When it comes to the great and transcendent among hand-craft distilled spirits, what goes in rules what comes out. This requires the finest grain, expert growing techniques and passion.
The beauty of making alcoholic spirits is all about nature. Water, Earth and Sun all have a hand in creating the finest raw materials, which in turn produce the unique flavor profiles in our hand-crafted spirits. Dented Brick Distillery takes it one step further. We are committed to purchasing Utah grown, organic, non-GMO raw materials for our spirits. Our master distiller will be enhancing the subtleties of the minerals found in our artesian water as well as combining the essence of the raw materials creating a uniqueness all our own. From the start, we’ve been passionate about crafting absolutely original spirits. As we stood on the front porch of the old brick house, we knew we’d found the right place to build our distillery. Originally built in 1919, the home had character and a colorful history. As demolition began, we pulled the bricks from the old house down by hand and kept them all - even the dented ones. Today, they are part of the new distillery.

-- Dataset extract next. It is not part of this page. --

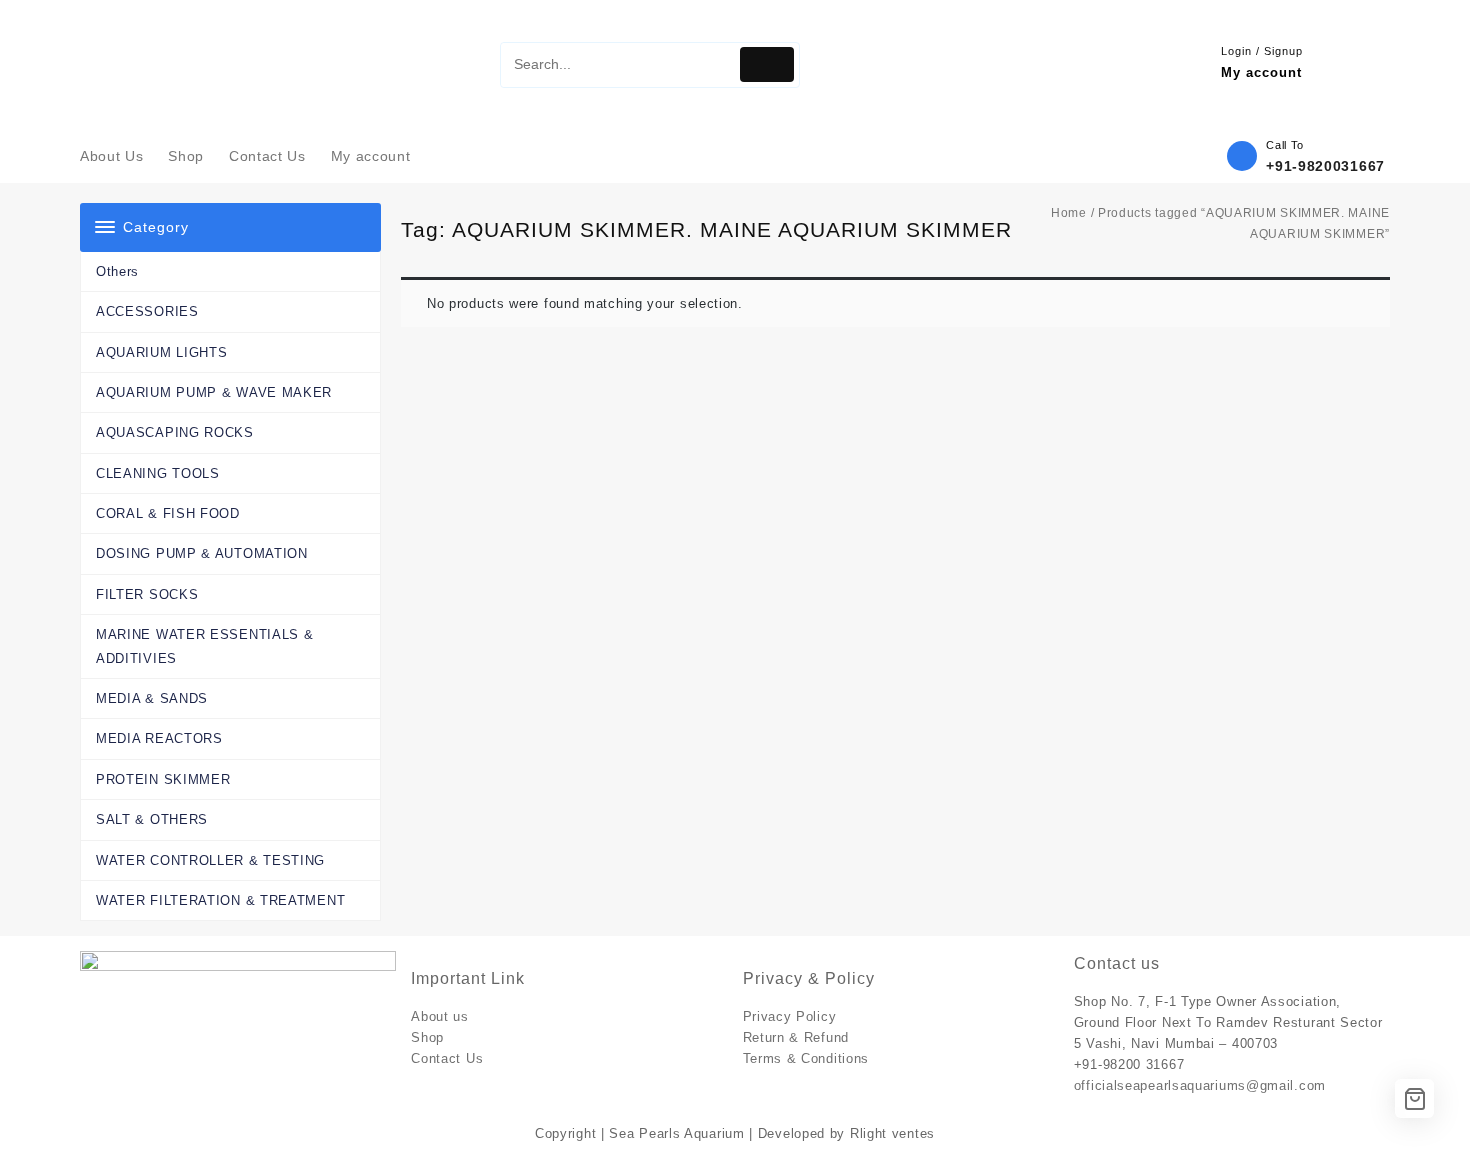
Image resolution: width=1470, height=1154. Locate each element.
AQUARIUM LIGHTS (162, 352)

What’s more, the 14,000 square foot, state-of-the-art facility straddles the original homesteads’ artesian well, once the prize possession of a pioneer well- driller. The exceptional circumstances of the drilled aquifer was rich enough to turn his competitors green with envy, and still produces the same quality water for our spirits. DBD blends innovative technology with time-tested principles in a historic setting. We produce spirits that start with distiller-selected fine raw materials and artesian water entirely in-house with no shortcuts. Water is one of the most important ingredients to the distillation of spirits. Weaving history and geology with the art of spirits and technology is what makes Dented Brick Distillery a new landmark in the Great Salt Lake Valley.
Antelope Island Rum was our first, and still our most popular offering. It is an original recipe white rum made from organic sugar cane and non-GMO molasses. Antelope Island is in the southern part of the Great Salt Lake. Artifacts discovered there show that the island was occupied by prehistoric people more than 6,000 years ago. Explored by Kit Carson and John C. Fremont in 1845, they named it Antelope Island after the herds of grazing pronghorn. Part of the island has since become a 28,240 acre wildlife refuge for bison, antelope and over 250 species of birds.

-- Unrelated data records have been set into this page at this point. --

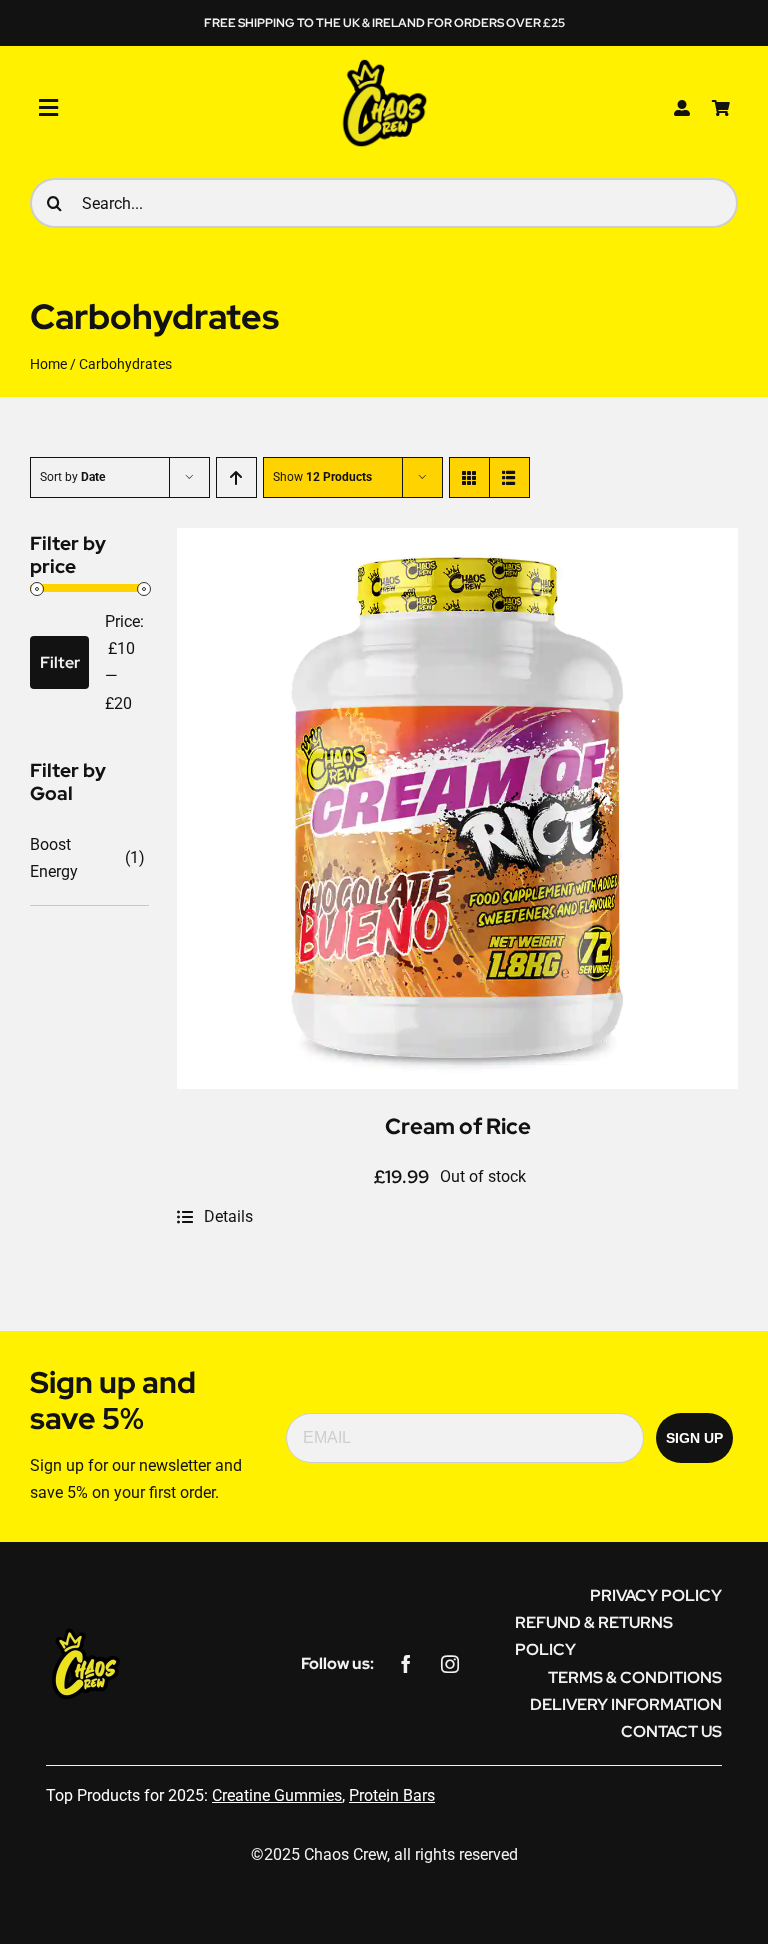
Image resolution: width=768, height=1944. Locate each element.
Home (48, 364)
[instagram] (450, 1664)
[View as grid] (469, 477)
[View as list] (509, 477)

Roofraiser Vodka is made from Organic Utah Grown grains. A low temperature and slow fermentation brings out as much flavor and aroma as one can get with Vodka. Roofraiser reminds us of the story of the installation of the Vodka Column and the comedy of errors surrounding the raising of the roof needed to install the stills.
Carl Ethan Akeley Gin is distilled gin infused with botanical oils extracted by our still's gin arm. The oils come from hand selected botanical herbs and juniper berries and are introduced into the alcohol vapor during distillation. Akeley Gin is named for our distillers distant cousin, who was a taxidermist, sculptor, biologist, conservationist, inventor, and nature photographer noted for his contributions to American museums, most notably to the Field Museum of Natural History and the American Museum of Natural History. In 1909 Akeley accompanied Theodore Roosevelt on a year-long expedition in Africa and his efforts from this expedition can still be seen in the Akeley Hall of African Mammals. In 1921, eager to learn about gorillas to determine if killing them for museum dioramas was justified, Akeley led an expedition to the then Belgian Congo. In the process of “collecting” several mountain gorillas, Akeley’s attitude was fundamentally changed and for the remainder of his life he worked for the establishment of a gorilla preserve in the Virungas. In 1925, greatly influenced by Akeley, King Albert I of Belgium established the Albert National Park, (since renamed Virunga National Park). It was Africa's first national park. Opposed to hunting them for sport or trophies, he remained an advocate of collection for scientific and educational purposes. We thought he needed a Gin named after him.